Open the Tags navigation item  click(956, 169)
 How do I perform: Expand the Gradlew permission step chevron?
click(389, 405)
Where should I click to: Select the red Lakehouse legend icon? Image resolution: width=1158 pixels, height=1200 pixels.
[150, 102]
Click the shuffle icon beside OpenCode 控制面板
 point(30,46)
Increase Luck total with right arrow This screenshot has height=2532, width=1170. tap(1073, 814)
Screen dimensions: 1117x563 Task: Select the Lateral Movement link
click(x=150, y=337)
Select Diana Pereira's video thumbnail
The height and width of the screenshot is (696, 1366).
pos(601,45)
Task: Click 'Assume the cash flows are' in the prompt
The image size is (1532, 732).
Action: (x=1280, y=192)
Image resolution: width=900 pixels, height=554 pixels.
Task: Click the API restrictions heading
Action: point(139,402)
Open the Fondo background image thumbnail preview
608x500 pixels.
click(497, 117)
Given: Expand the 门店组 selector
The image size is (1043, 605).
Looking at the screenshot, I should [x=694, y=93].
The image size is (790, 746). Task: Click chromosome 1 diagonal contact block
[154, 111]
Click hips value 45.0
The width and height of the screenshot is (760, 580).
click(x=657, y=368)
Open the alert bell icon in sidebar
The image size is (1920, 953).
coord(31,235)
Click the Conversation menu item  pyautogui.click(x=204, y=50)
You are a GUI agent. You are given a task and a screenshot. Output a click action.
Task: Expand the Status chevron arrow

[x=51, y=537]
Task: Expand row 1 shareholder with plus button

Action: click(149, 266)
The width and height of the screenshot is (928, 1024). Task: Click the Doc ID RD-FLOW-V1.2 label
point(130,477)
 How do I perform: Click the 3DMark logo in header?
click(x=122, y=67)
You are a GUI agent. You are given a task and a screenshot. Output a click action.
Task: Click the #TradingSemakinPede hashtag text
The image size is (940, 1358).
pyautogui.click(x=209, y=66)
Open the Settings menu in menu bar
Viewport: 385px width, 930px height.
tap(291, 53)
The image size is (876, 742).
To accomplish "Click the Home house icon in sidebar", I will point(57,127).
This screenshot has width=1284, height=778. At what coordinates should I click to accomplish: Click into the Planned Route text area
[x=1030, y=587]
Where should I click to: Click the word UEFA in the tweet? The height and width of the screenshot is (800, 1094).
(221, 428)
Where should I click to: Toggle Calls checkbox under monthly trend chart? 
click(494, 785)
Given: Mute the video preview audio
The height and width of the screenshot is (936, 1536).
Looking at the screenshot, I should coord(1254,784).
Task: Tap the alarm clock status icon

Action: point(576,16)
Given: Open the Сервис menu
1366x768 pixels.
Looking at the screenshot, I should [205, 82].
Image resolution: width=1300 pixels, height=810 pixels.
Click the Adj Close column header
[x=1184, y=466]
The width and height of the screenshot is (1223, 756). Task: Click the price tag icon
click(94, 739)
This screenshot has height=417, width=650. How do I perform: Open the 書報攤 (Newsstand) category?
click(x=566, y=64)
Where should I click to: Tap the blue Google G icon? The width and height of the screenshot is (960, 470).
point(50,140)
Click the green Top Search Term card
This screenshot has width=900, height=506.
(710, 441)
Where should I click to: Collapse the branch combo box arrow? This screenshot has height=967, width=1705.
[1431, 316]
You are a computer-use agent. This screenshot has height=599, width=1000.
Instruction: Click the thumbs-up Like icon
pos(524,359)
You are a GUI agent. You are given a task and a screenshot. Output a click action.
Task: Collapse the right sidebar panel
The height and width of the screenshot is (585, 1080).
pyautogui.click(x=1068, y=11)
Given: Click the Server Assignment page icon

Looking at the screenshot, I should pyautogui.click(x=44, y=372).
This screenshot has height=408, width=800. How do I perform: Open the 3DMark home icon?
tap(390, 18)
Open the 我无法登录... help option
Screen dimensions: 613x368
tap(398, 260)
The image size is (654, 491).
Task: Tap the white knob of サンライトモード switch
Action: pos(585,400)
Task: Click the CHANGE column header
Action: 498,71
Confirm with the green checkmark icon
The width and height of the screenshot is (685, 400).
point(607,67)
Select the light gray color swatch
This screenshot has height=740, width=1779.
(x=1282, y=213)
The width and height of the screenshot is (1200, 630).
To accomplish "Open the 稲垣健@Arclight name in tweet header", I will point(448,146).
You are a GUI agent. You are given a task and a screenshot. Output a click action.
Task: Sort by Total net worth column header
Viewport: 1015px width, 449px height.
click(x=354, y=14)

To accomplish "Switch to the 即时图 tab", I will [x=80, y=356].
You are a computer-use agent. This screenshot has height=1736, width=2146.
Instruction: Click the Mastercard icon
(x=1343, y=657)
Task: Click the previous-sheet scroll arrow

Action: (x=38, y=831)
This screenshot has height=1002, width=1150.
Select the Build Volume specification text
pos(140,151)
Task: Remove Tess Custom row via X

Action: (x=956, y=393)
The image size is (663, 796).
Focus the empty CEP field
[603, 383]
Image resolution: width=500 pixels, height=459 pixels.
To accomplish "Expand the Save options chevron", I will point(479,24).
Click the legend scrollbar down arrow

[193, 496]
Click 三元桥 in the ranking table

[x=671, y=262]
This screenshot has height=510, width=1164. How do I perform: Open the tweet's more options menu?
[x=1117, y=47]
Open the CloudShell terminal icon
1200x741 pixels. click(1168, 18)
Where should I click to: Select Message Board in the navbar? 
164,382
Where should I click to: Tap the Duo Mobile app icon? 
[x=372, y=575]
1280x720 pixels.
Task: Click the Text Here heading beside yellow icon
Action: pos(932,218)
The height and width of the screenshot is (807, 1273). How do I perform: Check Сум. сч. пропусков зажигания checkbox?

────

## Problem requirements
Only lines with the string "computer" are wanted; please find each one in the listing and copy it.

## Result of this exercise
You are a computer-use agent. This screenshot has height=599, width=1000.
You are a computer-use agent. This screenshot has height=1736, width=2146.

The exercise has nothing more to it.